Interview with Eric Hiller
‘In my paintings I’m trying to present a vast number of things.
A lot of these things are beyond words.
The best I can do is to give people some sort of visual experience which can add to their stock of experiences.
Something directly from me, which I am creating, and not something that mimics landscape or something they have already seen or perceived.’
1. David Hawley paints in an unprepossessing small shed in the back garden of his house in a suburb of Burnie.
The shed/studio has in it many canvases stacked against the walls, empty paint cans and tubes and a mountain of palettes, originally milk cartons, opened up and used as a surface on which to mix oil paints, useful because of their waxed outer covering.
During winter the studio is heated by a rather inadequate bar radiator. Close to the heater David’s dog Molly, a roughly shorn poodle has reserved her place.
‘Some artists are quite casual in the way they paint.
I’ve got to paint all the time.
Painting should be a struggle. It should be honest.
A painting or exhibition which does not reveal some sort of struggle is idealized and not really about who we are and what we are.’
2. David Hawley is a ‘proper artist’ (that is he works incessantly and believes that painting is just about the most important thing a person can do).
‘A lot of these works are about whether there are riles in making pictures and whether a composition should be done in a certain way – according to the elements of design – or whether a painting should be about the elements of design at all.’
3. He is one of those ‘driven people’ who sets himself very clear and mostly achievable goals, like ‘a painting a day for 596 days and only then will he grant himself a day’s rest.
‘A lot of my paintings do not mimic anything outside them – they are objects in their own right.’
4. The work he does is not done easily. It is, as it should be, a struggle. While he works he is continually assessing where he has been, how far he has to go and what he needs to do next.
‘I think art has to be about who you are and where you are.
It’s about here and now.
If here and now happens to be beautiful, then fair enough, but most of the time it’s not.
It’s difficult for me to say whether I’m happy about works.
Each work is an entity in itself.

-----

- **EXERCISE A**:
According to the piece on painter David Hawley, where does he paint?
- **EXERCISE B**:
Write the next few sentences of the piece on painter David Hawley, picking up right after its final line.

- **DATASET SECTION**:
-----

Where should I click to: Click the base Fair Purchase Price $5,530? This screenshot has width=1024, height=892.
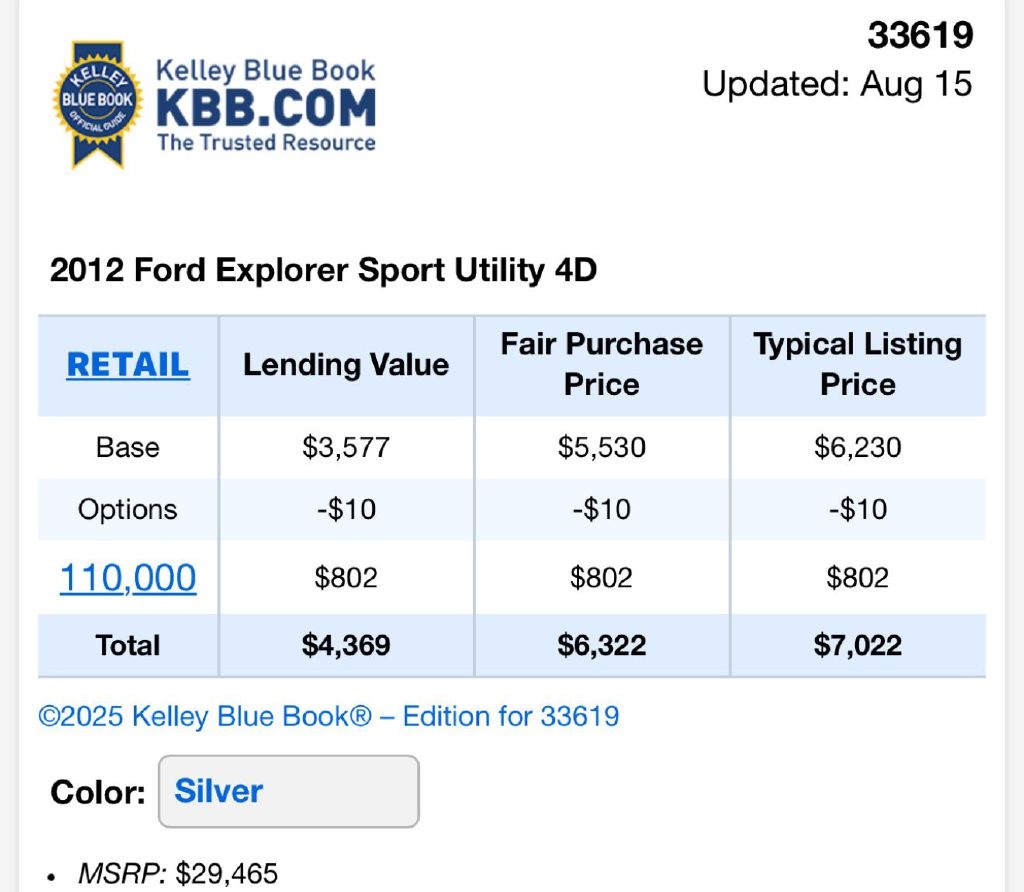[x=602, y=446]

-----

- **EXERCISE RESPONSE A**:
He paints in a small shed in the back garden of his house in a suburb of Burnie.

- **EXERCISE RESPONSE B**:
5. David Hawley is very prolific. Out of such a huge body of work, many gems occur. The casual observer will never know the huge amount of planning and underpainting that has gone onto achieving the one work in fifty that might be displayed in a gallery or grace the wall of a collector, patron or benefactor. Each work begets the next work; each work has its origins in David’s very comprehensive art training, in his very thorough knowledge of the art of the past and the art of the present. He visits galleries, both in Tasmania and on the mainland frequently and keeps abreast of current directions in the art world via books and magazines. Each work has its origins in a series of detailed sketches, usually done from his perch on a swivel chair, amid the detritus of his studio or late at night inside his neat house, in preparation for the next days work.
‘I often do a lot of overpainting.’
6. David Hawley is obsessively compulsive in approach to his art. He will never be left wondering as to the outcome of a fleeting idea he may have visualized. Each idea is made concrete in his comprehensive sketch books and just to make sure he has not left out any possibilities, he sketches every conceivable variation of the original.
‘I’m constantly making decisions – which way to go.
I’d like to make a painting with just one thing in it.’
7. David Hawley has produced a lot of significant work. He is a serious painter who is dedicated and enthusiastic about what he does. His paintings are often bold and confronting, some unresolved, others magnificently complete. He is a very focused artist. He lives his art. It is important for most artists to get some recognition, but if it is not forthcoming, then, as in David’s case, it does not alter their focus, energy, enthusiasm and involvement with the work.
‘There is no difference between what is abstract and what is not.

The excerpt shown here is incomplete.